CANTON, Mass. – The images that sell Reebok sneakers these days are edgy.

One ad depicts the devil. Another has fingerprints on what appears to be a police booking form, as rapper 50 Cent advises buyers to “take advantage of today because tomorrow is not promised.”

A controversial television ad last year had 50 Cent, a former drug dealer who has rapped about being shot nine times, counting aloud the bullets that were fired at him. The rapper laughs and then looks into the camera as a voiceover asks, “Who do you plan to massacre next?” The ad was withdrawn in Great Britain.

Reebok’s “I am what I am” campaign is a significant shift for the sneaker brand that first gained traction pitching subtly styled, lightweight shoes to American women who embraced the aerobics phenomenon of the 1980s.

These days, there’s more money in selling to teenage males – a reality not lost on Adidas-Salomon AG, which completed a $3.8 billion buyout of Reebok International Ltd. Jan. 31 and plans to keep the Reebok brand name alive. Reebok’s profits rose more than 20 percent in 2003 and 2004, and were up 37 percent through the first nine months of 2005.

Adidas must now decide whether to stick with a marketing campaign that has yielded short-term sales gains among younger consumers. But the campaign is angering activists – although it has spurred no boycotts – and industry analysts say it risks alienating customers who prize sneaker performance over fashion.

“Promotion and marketing footwear, or any clothing, is not, and must not be, a moneymaking tool referencing gun violence, drugs or gangs,” said Liz Bishop-Goldsmith, president of Rosedale, N.Y.-based Mothers Against Guns.

Reebok, which has also featured rapper Jay-Z, has gone further than market leader Nike Inc. and other rivals in embracing hip-hop culture and youth-oriented entertainment alongside athletics.

As the aerobics craze cooled, the brand expanded into basketball, football and other sports, and signed endorsers including edgy basketball star Allen Iverson. Reebok’s hip-hop foray began in 2002 with the street-inspired “RbK” line, and in November the company announced it would begin producing Reebok-branded TV programs for a new Comcast Corp. on-demand hip-hop channel.

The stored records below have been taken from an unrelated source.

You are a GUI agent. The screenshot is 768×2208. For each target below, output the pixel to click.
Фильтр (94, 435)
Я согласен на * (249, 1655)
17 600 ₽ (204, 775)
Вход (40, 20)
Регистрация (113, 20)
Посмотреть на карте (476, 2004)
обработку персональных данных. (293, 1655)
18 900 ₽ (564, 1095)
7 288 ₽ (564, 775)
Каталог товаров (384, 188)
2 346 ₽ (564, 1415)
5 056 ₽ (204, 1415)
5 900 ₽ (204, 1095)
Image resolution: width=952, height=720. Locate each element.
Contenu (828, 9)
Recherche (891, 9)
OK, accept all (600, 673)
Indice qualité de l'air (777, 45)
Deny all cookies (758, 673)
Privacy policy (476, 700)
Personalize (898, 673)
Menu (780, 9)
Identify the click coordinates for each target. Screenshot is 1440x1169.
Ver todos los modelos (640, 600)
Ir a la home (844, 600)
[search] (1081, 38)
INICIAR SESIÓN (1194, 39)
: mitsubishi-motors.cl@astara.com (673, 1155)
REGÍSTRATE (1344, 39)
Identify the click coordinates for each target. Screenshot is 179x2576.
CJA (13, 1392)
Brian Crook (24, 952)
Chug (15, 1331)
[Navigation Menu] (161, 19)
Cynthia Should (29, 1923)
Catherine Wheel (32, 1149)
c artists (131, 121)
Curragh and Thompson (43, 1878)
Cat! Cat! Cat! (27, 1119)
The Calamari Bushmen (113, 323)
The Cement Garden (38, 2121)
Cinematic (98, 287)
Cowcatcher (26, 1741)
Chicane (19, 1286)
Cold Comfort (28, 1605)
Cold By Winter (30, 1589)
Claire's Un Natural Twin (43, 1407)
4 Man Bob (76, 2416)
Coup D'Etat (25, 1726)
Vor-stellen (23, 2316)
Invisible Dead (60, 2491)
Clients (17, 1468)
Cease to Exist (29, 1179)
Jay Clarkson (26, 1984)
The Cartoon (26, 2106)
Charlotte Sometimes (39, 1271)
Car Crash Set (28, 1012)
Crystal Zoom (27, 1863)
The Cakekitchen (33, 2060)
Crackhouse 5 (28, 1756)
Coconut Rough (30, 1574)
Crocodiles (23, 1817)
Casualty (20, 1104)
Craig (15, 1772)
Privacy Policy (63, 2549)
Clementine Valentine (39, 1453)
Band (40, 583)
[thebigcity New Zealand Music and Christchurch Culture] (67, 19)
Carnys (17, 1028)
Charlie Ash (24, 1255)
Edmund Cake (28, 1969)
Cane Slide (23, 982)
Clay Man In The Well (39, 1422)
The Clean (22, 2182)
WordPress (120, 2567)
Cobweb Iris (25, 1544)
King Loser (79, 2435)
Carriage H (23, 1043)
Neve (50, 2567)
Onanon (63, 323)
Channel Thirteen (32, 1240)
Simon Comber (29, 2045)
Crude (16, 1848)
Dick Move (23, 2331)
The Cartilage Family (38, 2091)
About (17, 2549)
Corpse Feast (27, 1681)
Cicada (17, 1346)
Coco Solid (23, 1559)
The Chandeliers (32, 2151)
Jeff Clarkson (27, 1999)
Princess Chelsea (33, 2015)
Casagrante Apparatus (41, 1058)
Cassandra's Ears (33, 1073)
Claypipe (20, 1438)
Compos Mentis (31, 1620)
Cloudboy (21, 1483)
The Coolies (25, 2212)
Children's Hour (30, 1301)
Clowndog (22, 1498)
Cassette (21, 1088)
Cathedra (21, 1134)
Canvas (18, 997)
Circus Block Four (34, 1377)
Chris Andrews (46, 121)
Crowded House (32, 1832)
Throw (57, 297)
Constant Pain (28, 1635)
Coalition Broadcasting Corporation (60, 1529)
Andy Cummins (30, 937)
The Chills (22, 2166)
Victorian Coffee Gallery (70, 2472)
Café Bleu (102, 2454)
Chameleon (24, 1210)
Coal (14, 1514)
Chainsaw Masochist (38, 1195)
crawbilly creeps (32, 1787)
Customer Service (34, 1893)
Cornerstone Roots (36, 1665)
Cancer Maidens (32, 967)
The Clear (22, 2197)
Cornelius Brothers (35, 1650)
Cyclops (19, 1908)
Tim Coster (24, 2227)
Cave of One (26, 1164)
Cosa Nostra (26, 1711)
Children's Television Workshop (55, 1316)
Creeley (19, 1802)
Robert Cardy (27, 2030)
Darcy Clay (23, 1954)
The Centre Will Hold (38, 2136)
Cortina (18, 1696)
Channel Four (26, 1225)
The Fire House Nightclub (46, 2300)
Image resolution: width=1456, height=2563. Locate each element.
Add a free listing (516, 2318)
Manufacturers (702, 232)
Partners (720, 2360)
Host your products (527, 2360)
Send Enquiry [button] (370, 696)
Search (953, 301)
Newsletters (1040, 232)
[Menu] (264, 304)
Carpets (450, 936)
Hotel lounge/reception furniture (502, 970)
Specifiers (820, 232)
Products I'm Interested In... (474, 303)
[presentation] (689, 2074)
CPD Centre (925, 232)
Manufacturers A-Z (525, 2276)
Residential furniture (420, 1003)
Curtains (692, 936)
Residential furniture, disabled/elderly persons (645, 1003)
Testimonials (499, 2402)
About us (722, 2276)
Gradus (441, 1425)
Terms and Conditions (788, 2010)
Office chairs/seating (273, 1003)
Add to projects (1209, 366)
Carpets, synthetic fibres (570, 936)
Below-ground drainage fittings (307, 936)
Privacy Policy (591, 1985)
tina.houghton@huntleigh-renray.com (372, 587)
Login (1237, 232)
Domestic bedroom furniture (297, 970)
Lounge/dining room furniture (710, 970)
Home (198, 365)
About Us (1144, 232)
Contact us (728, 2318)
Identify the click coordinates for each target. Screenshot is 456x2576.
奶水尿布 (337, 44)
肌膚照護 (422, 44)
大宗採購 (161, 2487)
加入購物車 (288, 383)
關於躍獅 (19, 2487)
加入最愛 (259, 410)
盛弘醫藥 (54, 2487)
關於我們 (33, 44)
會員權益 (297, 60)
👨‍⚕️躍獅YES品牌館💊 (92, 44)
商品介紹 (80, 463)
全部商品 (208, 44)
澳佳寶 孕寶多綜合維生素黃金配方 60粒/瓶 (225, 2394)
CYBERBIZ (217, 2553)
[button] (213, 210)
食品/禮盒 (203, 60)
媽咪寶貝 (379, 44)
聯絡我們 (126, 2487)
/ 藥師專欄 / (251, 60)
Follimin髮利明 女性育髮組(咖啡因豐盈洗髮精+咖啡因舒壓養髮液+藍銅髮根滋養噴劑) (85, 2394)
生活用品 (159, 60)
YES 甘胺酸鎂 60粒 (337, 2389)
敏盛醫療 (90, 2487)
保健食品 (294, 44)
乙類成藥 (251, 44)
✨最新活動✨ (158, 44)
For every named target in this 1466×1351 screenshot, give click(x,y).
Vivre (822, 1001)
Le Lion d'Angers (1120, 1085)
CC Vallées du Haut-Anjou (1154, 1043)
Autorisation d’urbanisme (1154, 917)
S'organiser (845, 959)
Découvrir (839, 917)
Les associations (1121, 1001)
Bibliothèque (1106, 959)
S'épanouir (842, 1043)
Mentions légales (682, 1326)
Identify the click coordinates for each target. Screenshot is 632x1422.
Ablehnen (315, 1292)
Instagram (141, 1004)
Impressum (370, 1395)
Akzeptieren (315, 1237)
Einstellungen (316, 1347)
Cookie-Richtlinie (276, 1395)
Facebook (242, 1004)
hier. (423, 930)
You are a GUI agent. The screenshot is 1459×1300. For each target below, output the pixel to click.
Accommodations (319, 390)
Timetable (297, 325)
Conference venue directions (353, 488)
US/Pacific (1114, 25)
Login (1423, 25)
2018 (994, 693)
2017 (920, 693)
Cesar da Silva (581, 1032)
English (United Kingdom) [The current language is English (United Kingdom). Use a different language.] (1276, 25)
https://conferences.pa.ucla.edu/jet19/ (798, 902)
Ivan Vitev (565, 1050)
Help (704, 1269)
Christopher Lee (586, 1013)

Reebok’s chief marketing officer, Dennis Baldwin, said market research conducted after a late 1990s sales downturn revealed Reebok needed to retrench in response to the changing youth market.

“They weren’t distinguishing between athletes and entertainers, and other things that were influencing youth culture,” Baldwin said in an interview at Reebok’s headquarters in Canton, 20 miles south of Boston. “So when we looked at the market, we said, ‘Yeah, Allen Iverson is incredibly influential, but so is Jay-Z.’”

Reebok’s “I am what I am” ads celebrate individual empowerment and overcoming adversity, Baldwin said. Alongside the bad-boy ads are some softer spots, including ads with actresses Lucy Liu and Christina Ricci.

Other Reebok endorsers have less than squeaky clean pasts that might scare away other companies. 50 Cent, whose real name is Curtis Jackson, and Jay-Z have made no secret of their drug-dealing pasts or difficult upbringings. Jay-Z used his real name, Shawn Carter, for a signature line of Reeboks known as “The S. Carter Collection,” which preceded 50 Cent’s “G-Unit” line.

The Congress of Racial Equality, a civil rights group, says Reebok promotes negative messages about black men.

“50 Cent was a drug dealer and proud of it,” CORE spokesman Niger Innis said. “The fact that corporations are going to reward that kind of behavior is an outrage.”